_ACTION ITEM_: In the entries from the line with "Identify the location of help-icon: ?." to the line with "(1460, 648).", switch "Identify" to "Determine" and give those lines again with everything else unchanged.

SOURCE INFORMATION section start

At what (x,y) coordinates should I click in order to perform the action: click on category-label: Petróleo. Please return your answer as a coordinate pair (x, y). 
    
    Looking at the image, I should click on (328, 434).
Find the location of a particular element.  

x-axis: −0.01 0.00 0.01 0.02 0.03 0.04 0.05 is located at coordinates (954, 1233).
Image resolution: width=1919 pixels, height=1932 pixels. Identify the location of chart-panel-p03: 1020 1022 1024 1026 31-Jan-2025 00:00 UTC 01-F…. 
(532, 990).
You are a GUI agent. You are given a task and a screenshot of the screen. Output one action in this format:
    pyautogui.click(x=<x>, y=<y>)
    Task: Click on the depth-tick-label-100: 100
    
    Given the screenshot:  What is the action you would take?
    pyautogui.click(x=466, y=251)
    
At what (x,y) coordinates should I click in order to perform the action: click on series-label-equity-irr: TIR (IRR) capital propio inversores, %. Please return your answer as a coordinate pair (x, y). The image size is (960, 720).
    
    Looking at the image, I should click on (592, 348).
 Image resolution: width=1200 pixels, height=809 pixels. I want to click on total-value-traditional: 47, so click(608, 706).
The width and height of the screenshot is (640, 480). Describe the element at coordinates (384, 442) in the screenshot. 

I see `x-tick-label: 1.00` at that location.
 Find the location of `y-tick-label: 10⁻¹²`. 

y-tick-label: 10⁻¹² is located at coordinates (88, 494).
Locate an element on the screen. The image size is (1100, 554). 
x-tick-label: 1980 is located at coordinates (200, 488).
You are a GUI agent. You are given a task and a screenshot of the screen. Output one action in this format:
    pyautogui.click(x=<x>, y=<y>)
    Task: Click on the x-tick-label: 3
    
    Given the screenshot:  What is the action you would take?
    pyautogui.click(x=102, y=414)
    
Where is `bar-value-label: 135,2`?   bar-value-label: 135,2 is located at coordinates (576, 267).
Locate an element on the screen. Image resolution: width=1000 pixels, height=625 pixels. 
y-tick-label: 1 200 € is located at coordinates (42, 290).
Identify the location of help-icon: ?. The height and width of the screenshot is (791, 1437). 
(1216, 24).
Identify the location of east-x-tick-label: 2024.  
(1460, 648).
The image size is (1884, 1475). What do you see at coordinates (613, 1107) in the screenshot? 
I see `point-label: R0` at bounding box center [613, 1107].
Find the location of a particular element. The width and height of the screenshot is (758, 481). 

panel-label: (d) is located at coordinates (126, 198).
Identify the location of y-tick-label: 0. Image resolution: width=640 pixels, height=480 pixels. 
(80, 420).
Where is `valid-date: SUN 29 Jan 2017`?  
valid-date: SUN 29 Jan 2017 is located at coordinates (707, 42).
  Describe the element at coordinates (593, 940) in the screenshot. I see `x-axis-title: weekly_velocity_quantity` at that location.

SOURCE INFORMATION section end

_WRITTEN ANSWER_:
Determine the location of help-icon: ?. The height and width of the screenshot is (791, 1437). 
(1216, 24).
Determine the location of east-x-tick-label: 2024.  
(1460, 648).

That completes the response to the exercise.